=== Getoonde tekst ===

■ ■ ■

Wat was er gebeurd dat de toorn van Corsari had gewekt? De Amsterdamse uitgeverij Contact had na de Duitse inval het plan opgevat een bloemlezing met oorspronkelijke verhalen van Nederlandse en Vlaamse schrijvers te laten samenstellen, die in de winter 1940-1941 in zes delen zou moeten verschijnen. De titel van die bloemlezing was Duizend en één avond. Emmy van Lokhorst en C.J. Kelk waren belast met de redactie.

 

Kennelijk waren Henriëtte van Eyk – Jetty in de brief – en Corsari gepaaid met de belofte dat zij voor hun bijdrage 35 gulden zouden ontvangen, nadat ze hadden laten weten geen genoegen te nemen met het in eerste instantie aangeboden bedrag van f 19,25. Er moet over dit gedoe over honoraria ‘een boos stukje in de krant’ hebben gestaan, dat ik jammer genoeg niet terug heb kunnen vinden.

 

Tot woede van Corsari, die gedurende heel haar schrijversloopbaan is opgekomen voor de belangen van auteurs, kregen zij en Van Eyk (en vermoedelijk ook alle andere medewerkers) na inlevering van hun bijdrage zonder verklaring het oorspronkelijke bedrag. Dat pikte ze niet. Ze dreigt H.W.J.M. Keuls, dichter, advocaat en directeur van het Bureau voor Auteursrecht in te schakelen. Als lid van de Vereniging van Letterkundigen had ze recht op gratis bijstand van dit bureau. 

 

Brief van Willy Corsari aan Emmy van Lokhorst, 14 maart (vermoedelijk) 1941. Collectie: Literatuurmuseum

 

Wat Van Lokhorst geantwoord heeft is niet bekend, maar dat Corsari er geen genoegen mee nam blijkt uit de brief, gedateerd ‘Bussum 18 Maart’: 

 

Mevrouw, 

 

Uw geheugen schijnt slecht te zijn, maar ik zal het even opfrisschen. 


Ik heb uitdrukkelijk geweigerd, bij ons eerste telefonische onderhoud, verhalen te leveren voor de honoraria die Contact officieel aanbood. Eenigen tijd later heb ik een tweede telefonisch onderhoud met U gehad, waarbij U verklaarde, mij f 35 te willen betalen voor een verhaal. […] 
 

Het kan mij dus absoluut niet schelen, wat Contact al dan niet heeft aangeboden. Hier gaat het niet om die onnoozele zestien gulden verschil, maar om de methode, die is toegepast. De zaak is met U, op Uw nadrukkelijk aandringen in orde gebracht en ik verwacht van U, dat U zorgt, Uw verplichting na te komen. Zoo niet, dan zal ik mr. Keuls verzoeken, langs gerechtelijken weg deze kwestie te regelen. Ik wil daar graag kosten maken om uitgemaakt te zien, of men auteurs op die wijze mag behandelen.

■ ■ ■

=== Aangeleverde gegevens ===
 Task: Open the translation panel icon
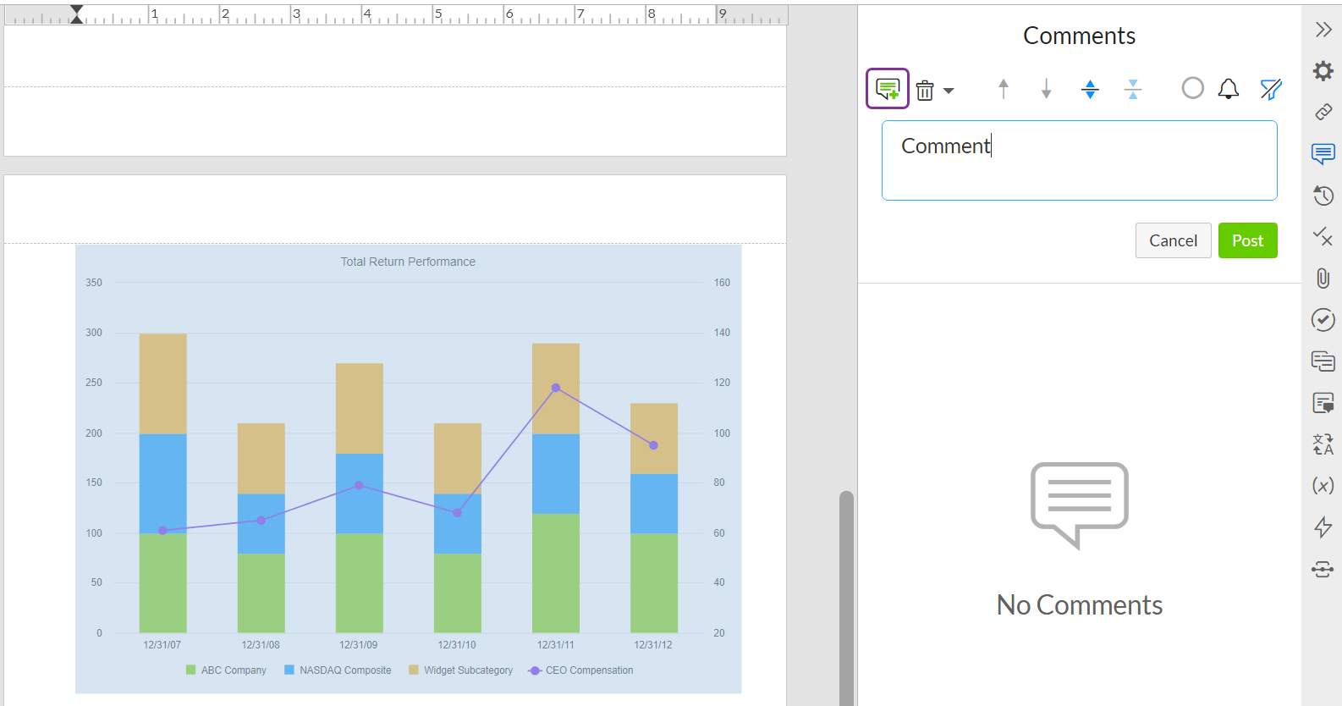(1323, 444)

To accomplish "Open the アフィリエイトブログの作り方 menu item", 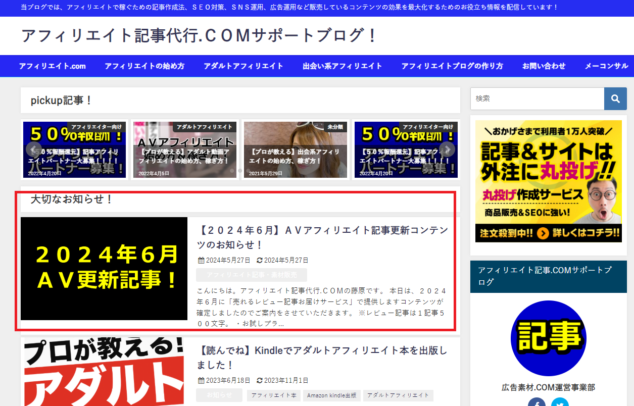I will [x=452, y=66].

■ ■ ■

=== Uitdagingen ===
**1)** Beantwoord de volgende vragen over de tekst over Willy Corsari.
(a) Wat was de titel van de bloemlezing die uitgeverij Contact wilde laten samenstellen?
(b) Welk bedrag werd in eerste instantie voor een bijdrage aangeboden?
(c) Welke plaats staat in de datering van de brief van 18 maart?
**2)** Geef het stuk van de tekst over Willy Corsari letterlijk weer tussen "Kennelijk waren Henriëtte" en "van dit bureau.", beide inbegrepen.
**3)** Schrijf een vervolg op de tekst over Willy Corsari, beginnend na de laatste zin.

=== Antwoorden per opdracht ===
**1)**
(a) Duizend en één avond
(b) f 19,25
(c) Bussum

**2)**
Kennelijk waren Henriëtte van Eyk – Jetty in de brief – en Corsari gepaaid met de belofte dat zij voor hun bijdrage 35 gulden zouden ontvangen, nadat ze hadden laten weten geen genoegen te nemen met het in eerste instantie aangeboden bedrag van f 19,25. Er moet over dit gedoe over honoraria ‘een boos stukje in de krant’ hebben gestaan, dat ik jammer genoeg niet terug heb kunnen vinden.

 

Tot woede van Corsari, die gedurende heel haar schrijversloopbaan is opgekomen voor de belangen van auteurs, kregen zij en Van Eyk (en vermoedelijk ook alle andere medewerkers) na inlevering van hun bijdrage zonder verklaring het oorspronkelijke bedrag. Dat pikte ze niet. Ze dreigt H.W.J.M. Keuls, dichter, advocaat en directeur van het Bureau voor Auteursrecht in te schakelen. Als lid van de Vereniging van Letterkundigen had ze recht op gratis bijstand van dit bureau.

**3)**
 

Corsari maakte er een principekwestie van, zoals ook blijkt uit het slot van de derde brief, van 27 maart: 

 

Deze kwestie is voor mij niet een kwestie om geld, maar principieel. Die aalmoezen-uitgeverij-houding tegenover auteurs moet nu maar eens uit zijn. De vele niet verkochte en gelezen auteurs hier hebben die steeds meer verergerd, doordat ze eenvoudig alles accepteeren, juist als met vertalingen. Ik heb in mijn onbekenden tijd altijd hardnekkig op behoorlijke betaling gestaan, niet alleen omdat ik het noodig had, maar ook omdat ik vind, dat men zich niet moet weggooien en omdat ik niet leed aan de neiging, à tout prix te worden gedrukt in niet-betalende, litteraire bladen. Ik ga een paar maanden naar Zwitserland, naar [maar] voor dien tijd zal ik mr. Keuls over deze kwestie gaan spreken. Als iemand zich telefonisch tot iets verplicht in ándere zaken, is dat wel degelijk juridisch geldig en volgens mij zijn wij auteurs nog niet vogelvrij.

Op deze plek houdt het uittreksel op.